MATERIAL FOR THIS TASK below:
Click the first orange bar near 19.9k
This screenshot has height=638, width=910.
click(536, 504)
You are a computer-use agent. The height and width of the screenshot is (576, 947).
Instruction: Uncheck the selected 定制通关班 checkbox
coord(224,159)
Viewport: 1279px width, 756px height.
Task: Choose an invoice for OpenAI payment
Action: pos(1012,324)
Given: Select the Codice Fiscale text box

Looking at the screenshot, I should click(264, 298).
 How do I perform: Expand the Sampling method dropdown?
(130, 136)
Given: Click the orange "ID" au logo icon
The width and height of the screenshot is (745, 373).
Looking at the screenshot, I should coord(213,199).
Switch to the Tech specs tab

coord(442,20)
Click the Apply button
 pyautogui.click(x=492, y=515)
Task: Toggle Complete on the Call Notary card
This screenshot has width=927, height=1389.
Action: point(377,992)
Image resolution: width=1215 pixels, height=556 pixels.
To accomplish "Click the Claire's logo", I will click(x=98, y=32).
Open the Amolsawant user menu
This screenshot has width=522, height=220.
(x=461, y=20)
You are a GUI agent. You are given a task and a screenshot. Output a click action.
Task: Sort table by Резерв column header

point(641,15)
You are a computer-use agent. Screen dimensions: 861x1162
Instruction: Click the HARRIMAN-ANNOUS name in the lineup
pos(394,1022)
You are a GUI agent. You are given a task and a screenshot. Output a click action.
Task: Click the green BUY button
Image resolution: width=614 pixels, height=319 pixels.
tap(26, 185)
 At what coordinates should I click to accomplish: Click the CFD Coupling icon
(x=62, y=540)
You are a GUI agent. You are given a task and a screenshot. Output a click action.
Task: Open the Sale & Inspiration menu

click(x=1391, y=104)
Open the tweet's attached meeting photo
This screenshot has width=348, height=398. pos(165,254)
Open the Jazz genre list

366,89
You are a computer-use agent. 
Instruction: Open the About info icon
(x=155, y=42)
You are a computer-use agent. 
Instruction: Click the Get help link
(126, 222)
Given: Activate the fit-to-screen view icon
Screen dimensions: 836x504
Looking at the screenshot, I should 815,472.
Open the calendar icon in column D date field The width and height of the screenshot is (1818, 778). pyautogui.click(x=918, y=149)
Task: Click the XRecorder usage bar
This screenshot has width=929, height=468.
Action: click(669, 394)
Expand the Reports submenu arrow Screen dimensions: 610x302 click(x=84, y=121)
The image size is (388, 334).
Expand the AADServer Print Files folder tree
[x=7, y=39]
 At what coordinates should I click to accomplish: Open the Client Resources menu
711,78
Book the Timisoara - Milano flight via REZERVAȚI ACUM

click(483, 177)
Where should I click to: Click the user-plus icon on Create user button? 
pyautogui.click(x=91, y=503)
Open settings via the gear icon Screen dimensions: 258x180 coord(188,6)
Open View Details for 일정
End of MATERIAL FOR THIS TASK.
Please reproduce exactly the lines above, beginning with the first and ending with the line that contains "You are a computer-use agent. Screen", and include nothing outside that range.

Click the first orange bar near 19.9k
This screenshot has height=638, width=910.
click(536, 504)
You are a computer-use agent. The height and width of the screenshot is (576, 947).
Instruction: Uncheck the selected 定制通关班 checkbox
coord(224,159)
Viewport: 1279px width, 756px height.
Task: Choose an invoice for OpenAI payment
Action: pos(1012,324)
Given: Select the Codice Fiscale text box

Looking at the screenshot, I should click(264, 298).
 How do I perform: Expand the Sampling method dropdown?
(130, 136)
Given: Click the orange "ID" au logo icon
The width and height of the screenshot is (745, 373).
Looking at the screenshot, I should coord(213,199).
Switch to the Tech specs tab

coord(442,20)
Click the Apply button
 pyautogui.click(x=492, y=515)
Task: Toggle Complete on the Call Notary card
This screenshot has width=927, height=1389.
Action: point(377,992)
Image resolution: width=1215 pixels, height=556 pixels.
To accomplish "Click the Claire's logo", I will click(x=98, y=32).
Open the Amolsawant user menu
This screenshot has width=522, height=220.
(x=461, y=20)
You are a GUI agent. You are given a task and a screenshot. Output a click action.
Task: Sort table by Резерв column header

point(641,15)
You are a computer-use agent. Screen dimensions: 861x1162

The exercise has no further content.